Change management is a complicated and difficult endeavour. But change we must as the ways things are now is just not good enough. To effectively implement Sustainable Resource Development will require changing how, and why, we do or don’t do many things. Engaging with, motivating and empowering society, not just the younger generations, to alter course towards a more sustainable future is a daunting task. Government-led initiatives, such as Canada’s Federal Sustainable Development Strategy, will not attain its intended aims without a thoughtful and dedicated implementation strategy. Top-down initiatives elaborated in ivory towers are likely to miss the mark. Initiatives seeking to listen to, and engage with youth, regarding their vision and aspirations will help guide the process in a more robust and implementable manner.

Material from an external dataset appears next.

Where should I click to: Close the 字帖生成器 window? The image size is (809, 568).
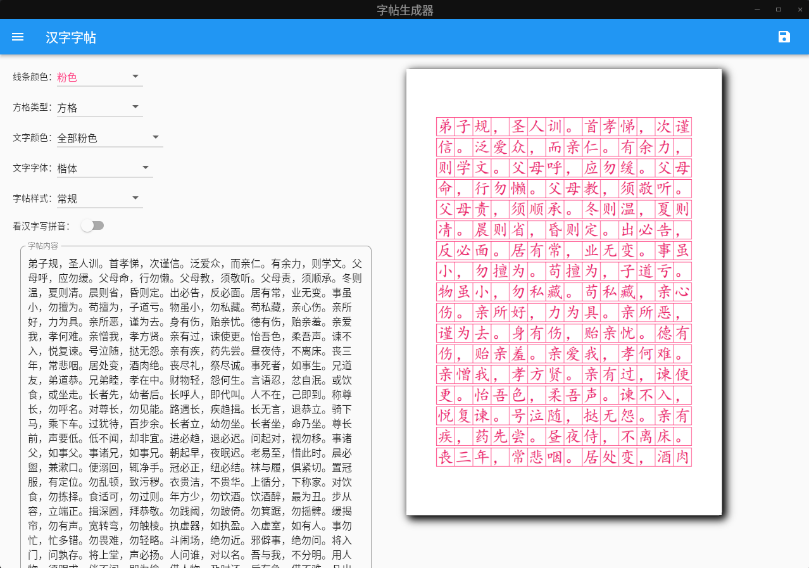tap(799, 9)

This session will explore the challenges and opportunities policy makers and administrators face, and present some of the initiatives that are in place, or possibilities that are being contemplated, with the goal of identifying what steps could be taken, at this time and in the future, to help shift the dial towards a more sustainable and resilient world.

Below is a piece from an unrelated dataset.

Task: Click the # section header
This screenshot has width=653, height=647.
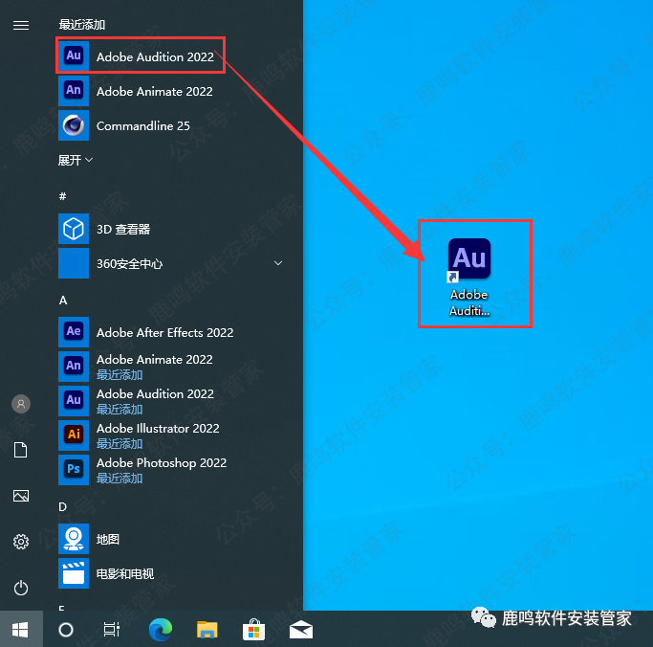Action: 63,196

Sustainable resource development will not happen on its own. It will require committed and well-trained individuals, conversant with many subjects and with varied experience. Where will such individuals come from? Who will teach and train them? Who will be taught? Where will it take place, at school or at work? In person or remotely? What programmes can be developed to teach about sustainability in a way that will lead to action, not mere platitudes?
The resources sector faces a challenge onboarding the next generation. Across the world, companies have difficulties recruiting. At the same time, baby boomers are retiring taking with them a trove of very relevant knowledge. What is being done by industry, government, and educational institutions? Could young people play a role in helping shape the needed policies?

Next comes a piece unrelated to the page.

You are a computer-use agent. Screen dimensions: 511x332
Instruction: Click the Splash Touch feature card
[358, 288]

Closing the gap between finance and the reality on the ground has been a long-standing challenge. Multilateral institutions and lenders have been striving to deal with finance-centred issues, such as transparency and anti-corruption measures, often being unable to tackle externalities related to the environment or equitable matters. Increasingly, the financial sector has become proactive regarding environmental and societal goals, aligning with and invigorating those seeking to attain positive outcomes for the common good.
Most of our planet is covered by water, mainly the ocean. For far too long, humanity has taken the ocean for granted, risking in the process global well-being. This year’s UN Ocean Conference brought the world’s attention to the importance of the ocean as the world seeks to address deep-rooted problems which will require common shared solutions anchored in the SDGs. Those solutions relate matters such as protecting biodiversity, feeding the world and deep-sea mining to produce the metals needed for energy transition. Hopefully, a new chapter of global ocean action is starting, opening many research and sustainable development opportunities.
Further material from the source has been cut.